A new course designed to spawn the next generation of clinical researchers has been set up at Imperial College London in the UK.
The Graduate Entry Medicine course at Imperial College is a compressed version of the existing MBBS BSc (Bachelor of Medicine, Bachelor of Surgery) programme that will train science graduates to become medical doctors over four years, rather than the six years required for the undergraduate MBBS course.
According to Professor Stephen Smith, principal of the college’s Faculty of Medicine, the new course will “produce first-rate clinicians with the skills and expertise to undertake first-rate research.”
It will take 50 graduate students per year, complementing Imperial’s annual undergraduate medical intake of 286 students.
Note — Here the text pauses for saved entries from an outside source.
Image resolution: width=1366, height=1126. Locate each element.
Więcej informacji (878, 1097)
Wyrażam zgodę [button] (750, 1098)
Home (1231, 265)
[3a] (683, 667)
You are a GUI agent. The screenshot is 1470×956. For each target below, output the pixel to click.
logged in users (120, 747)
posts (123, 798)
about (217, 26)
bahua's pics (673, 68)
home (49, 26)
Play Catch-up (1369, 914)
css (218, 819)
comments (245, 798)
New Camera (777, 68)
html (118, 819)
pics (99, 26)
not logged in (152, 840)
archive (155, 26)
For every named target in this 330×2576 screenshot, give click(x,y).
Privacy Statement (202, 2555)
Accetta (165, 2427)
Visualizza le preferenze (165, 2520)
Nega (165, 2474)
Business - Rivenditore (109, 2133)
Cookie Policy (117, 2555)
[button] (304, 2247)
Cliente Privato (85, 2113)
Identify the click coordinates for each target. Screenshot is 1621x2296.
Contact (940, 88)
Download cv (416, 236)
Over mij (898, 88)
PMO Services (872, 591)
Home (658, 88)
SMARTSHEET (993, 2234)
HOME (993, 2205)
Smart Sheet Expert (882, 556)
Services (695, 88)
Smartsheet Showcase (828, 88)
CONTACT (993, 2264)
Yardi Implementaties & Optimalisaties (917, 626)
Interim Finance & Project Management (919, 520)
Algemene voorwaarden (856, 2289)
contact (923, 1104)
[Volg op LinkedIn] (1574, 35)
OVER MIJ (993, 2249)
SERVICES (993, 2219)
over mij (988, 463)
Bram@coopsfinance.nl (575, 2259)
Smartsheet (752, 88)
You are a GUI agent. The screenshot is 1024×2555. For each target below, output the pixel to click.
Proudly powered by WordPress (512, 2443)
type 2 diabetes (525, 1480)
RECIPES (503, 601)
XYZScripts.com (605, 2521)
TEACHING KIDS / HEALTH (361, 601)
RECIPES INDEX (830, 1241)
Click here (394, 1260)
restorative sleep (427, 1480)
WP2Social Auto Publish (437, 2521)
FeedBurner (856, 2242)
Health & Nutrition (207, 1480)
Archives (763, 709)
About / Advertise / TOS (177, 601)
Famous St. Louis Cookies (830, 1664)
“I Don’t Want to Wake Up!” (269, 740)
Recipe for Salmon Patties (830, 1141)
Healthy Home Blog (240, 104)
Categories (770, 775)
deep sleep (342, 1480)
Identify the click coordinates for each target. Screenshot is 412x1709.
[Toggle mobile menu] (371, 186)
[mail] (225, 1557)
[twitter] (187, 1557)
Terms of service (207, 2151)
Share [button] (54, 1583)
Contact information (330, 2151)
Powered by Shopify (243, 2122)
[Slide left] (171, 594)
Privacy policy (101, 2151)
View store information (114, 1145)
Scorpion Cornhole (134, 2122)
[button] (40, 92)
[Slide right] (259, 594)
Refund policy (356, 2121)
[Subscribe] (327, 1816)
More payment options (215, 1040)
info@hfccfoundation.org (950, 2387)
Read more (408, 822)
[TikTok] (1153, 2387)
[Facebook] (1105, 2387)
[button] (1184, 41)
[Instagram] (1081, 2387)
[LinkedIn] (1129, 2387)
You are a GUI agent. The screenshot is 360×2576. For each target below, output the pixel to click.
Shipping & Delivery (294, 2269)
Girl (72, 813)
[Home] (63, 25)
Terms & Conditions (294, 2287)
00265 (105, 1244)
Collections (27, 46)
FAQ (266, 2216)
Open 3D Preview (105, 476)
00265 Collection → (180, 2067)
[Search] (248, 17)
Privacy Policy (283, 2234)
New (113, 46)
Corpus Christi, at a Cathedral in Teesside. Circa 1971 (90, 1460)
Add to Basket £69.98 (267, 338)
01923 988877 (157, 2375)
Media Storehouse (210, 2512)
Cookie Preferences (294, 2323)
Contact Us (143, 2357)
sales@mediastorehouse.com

In the first, fast-track year of the course, graduates will supplement their existing knowledge as well as taking a clinical foundation course and an introductory clinical attachment. They will then join students on the existing six-year course in their three clinical years.
Topping up the pool
As the former chairman and chief executive of GlaxoSmithKline, the rector of Imperial College, Sir Richard Sykes, has a personal stake in making sure the pool of clinical researchers in the UK is regularly topped up.
Sir Richard retains strong links to the pharmaceutical industry as vice-chairman of Lonza Group, chairman of the Healthcare Advisory Group of APAX, chairman of MerLion Pharmaceuticals and non-executive director of Abraxis BioScience. “As medicine becomes ever more complex, we are going to need academic doctors – specialists who understand the science beneath the pathology,” he commented.
The Graduate Entry Medicine course is part of Imperial College’s broader initiative to create a new Academic Health Science Centre (AHSC) in partnership with London’s Hammersmith Hospitals NHS Trust and St Mary’s Hospital NHS Trust. Subject to consultation, the two hospitals will merge into a single NHS Trust and join with Imperial’s Faculty of Medicine to form the AHSC as a healthcare organisation integrating research, education and training.
The three institutions combined are one of two NHS-university partnerships (the other is King’s College Hospital NHS Trust teamed with King’s College London) recently awarded government funding of £9.5 million over five years to host National Institute for Health Research (NIHR) Research Centres for Patient Safety and Service Quality. Their remit is to “bring together National Health Service (NHS) professionals with academic experts from a wide range of backgrounds, including management and the social sciences, to focus on investigating ways to improve the care of patients.”